* [Entries provided]:
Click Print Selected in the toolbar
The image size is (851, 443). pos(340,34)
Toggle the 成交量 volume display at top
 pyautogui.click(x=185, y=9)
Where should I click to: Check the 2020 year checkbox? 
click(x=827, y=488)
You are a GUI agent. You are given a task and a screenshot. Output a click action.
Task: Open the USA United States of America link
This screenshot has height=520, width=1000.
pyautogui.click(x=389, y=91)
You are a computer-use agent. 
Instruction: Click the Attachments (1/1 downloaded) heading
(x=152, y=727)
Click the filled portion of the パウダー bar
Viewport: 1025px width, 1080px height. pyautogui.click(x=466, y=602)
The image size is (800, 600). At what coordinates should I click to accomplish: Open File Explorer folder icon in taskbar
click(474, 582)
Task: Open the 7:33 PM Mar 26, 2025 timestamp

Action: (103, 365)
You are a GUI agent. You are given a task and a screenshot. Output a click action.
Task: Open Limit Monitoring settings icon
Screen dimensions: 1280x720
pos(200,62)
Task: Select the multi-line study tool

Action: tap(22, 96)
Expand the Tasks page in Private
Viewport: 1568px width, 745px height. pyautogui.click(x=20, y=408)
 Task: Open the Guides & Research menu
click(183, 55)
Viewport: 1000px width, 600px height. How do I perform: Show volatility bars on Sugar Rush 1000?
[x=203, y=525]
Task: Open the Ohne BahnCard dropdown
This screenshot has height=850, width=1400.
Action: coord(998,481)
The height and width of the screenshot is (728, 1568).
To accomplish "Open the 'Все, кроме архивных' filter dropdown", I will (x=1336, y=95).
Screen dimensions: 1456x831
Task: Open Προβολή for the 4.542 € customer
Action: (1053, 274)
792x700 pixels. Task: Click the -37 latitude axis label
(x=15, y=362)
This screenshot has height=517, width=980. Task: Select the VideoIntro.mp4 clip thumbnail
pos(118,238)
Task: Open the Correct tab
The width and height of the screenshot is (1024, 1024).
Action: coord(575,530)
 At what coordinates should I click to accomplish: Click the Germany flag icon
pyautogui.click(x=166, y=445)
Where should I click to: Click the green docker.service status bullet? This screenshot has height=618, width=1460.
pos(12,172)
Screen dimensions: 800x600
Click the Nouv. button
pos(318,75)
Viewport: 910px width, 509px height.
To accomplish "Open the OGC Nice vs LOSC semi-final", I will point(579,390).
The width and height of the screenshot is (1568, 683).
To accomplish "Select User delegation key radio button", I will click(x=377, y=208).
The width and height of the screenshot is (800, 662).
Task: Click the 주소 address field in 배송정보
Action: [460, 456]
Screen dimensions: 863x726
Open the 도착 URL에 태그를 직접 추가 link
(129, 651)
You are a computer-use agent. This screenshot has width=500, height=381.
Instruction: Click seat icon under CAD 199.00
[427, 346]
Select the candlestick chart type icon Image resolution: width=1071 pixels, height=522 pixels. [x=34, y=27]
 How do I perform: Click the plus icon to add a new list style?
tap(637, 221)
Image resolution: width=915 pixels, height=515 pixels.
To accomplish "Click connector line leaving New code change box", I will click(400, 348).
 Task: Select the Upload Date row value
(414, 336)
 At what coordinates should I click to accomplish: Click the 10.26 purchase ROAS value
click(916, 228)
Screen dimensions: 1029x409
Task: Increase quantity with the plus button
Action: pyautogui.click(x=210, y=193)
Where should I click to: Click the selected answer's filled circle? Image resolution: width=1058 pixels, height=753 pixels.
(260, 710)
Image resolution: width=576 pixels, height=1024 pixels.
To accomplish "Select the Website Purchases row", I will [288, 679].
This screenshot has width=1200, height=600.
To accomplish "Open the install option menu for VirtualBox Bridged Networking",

* [Work instruction]: Among the lines above, return those that contain the string "computer".

* [The answer]:
You are a computer-use agent. 
You are a computer-use agent. This screenshot has width=500, height=381.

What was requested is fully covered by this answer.